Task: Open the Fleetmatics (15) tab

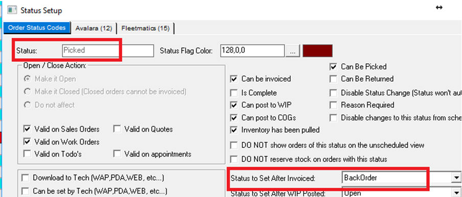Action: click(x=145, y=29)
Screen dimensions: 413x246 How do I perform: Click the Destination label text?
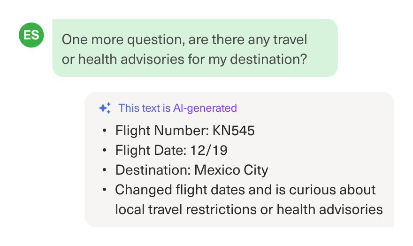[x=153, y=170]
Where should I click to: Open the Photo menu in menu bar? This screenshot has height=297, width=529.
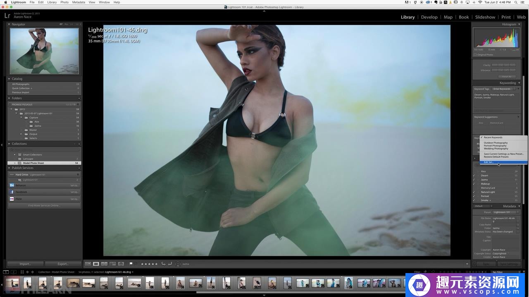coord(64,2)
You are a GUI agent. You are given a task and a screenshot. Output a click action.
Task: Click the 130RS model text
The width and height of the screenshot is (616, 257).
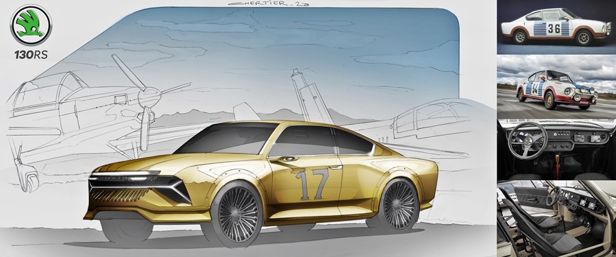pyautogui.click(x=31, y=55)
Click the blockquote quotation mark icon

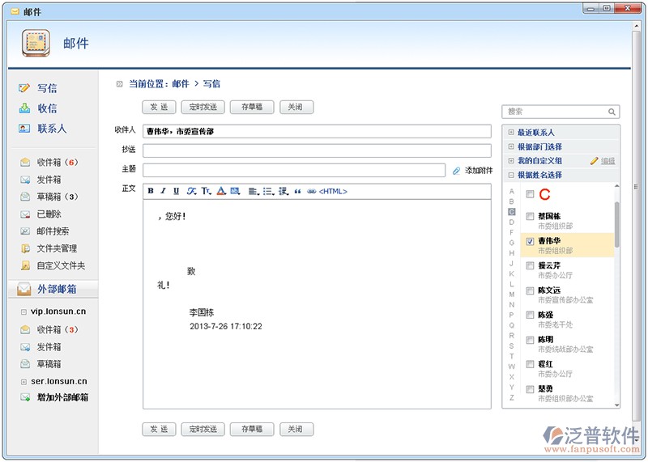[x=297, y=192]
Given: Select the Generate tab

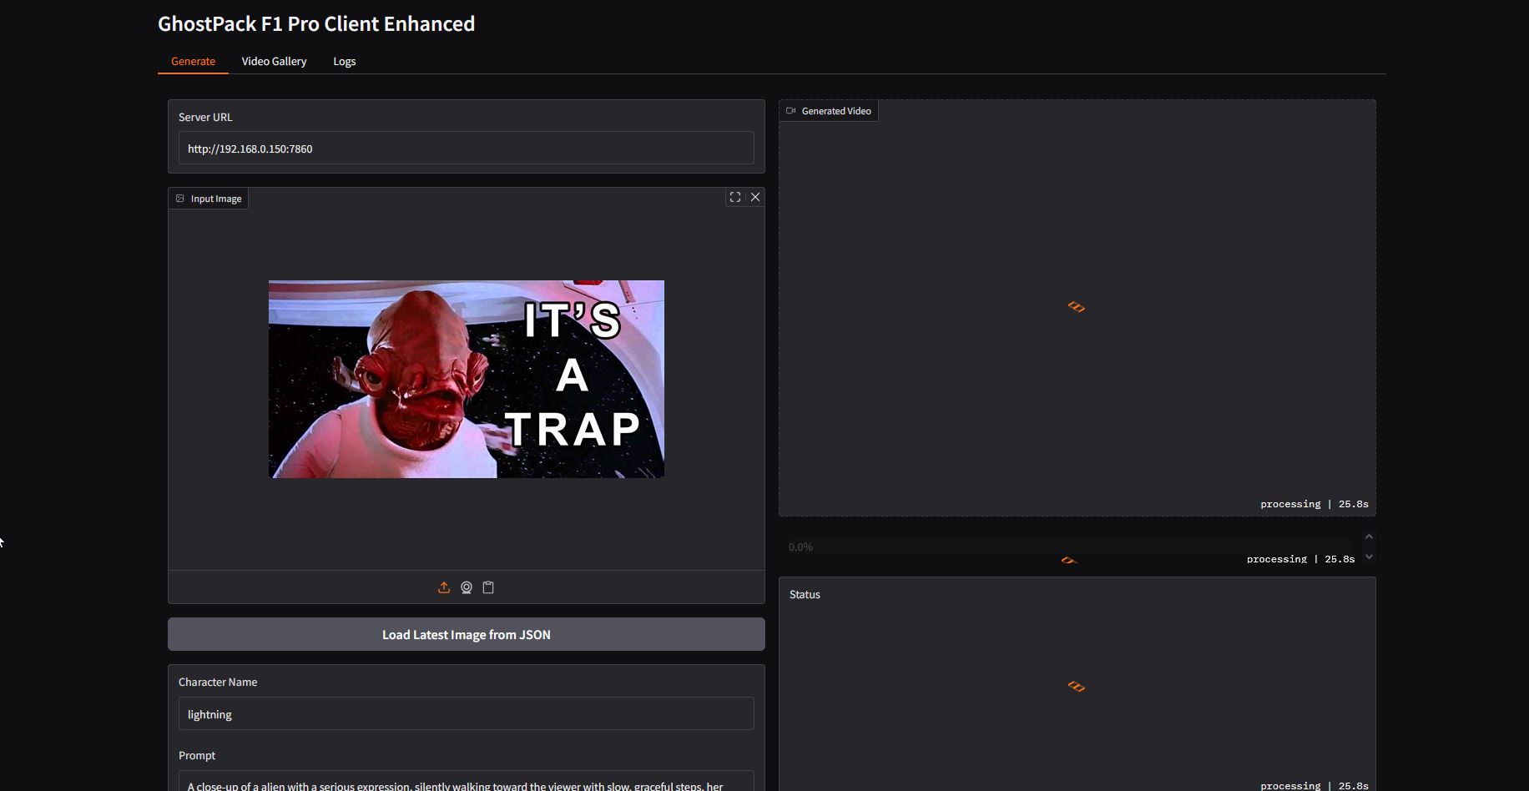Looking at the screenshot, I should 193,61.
==
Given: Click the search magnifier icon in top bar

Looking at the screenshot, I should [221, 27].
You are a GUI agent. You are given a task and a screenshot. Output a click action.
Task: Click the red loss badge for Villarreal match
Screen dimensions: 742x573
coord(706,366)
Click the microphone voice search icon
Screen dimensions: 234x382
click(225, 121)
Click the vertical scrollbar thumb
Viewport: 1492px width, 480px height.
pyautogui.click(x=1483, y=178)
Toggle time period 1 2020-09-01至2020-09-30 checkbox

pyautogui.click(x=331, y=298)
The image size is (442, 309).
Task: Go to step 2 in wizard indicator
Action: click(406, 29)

### [Task brief]
From the records above, reproduce exactly the lines from the one with "Screen dimensions: 742x573" to the one with "Click the microphone voice search icon", both included, and no others.

### [Written solution]
Screen dimensions: 742x573
coord(706,366)
Click the microphone voice search icon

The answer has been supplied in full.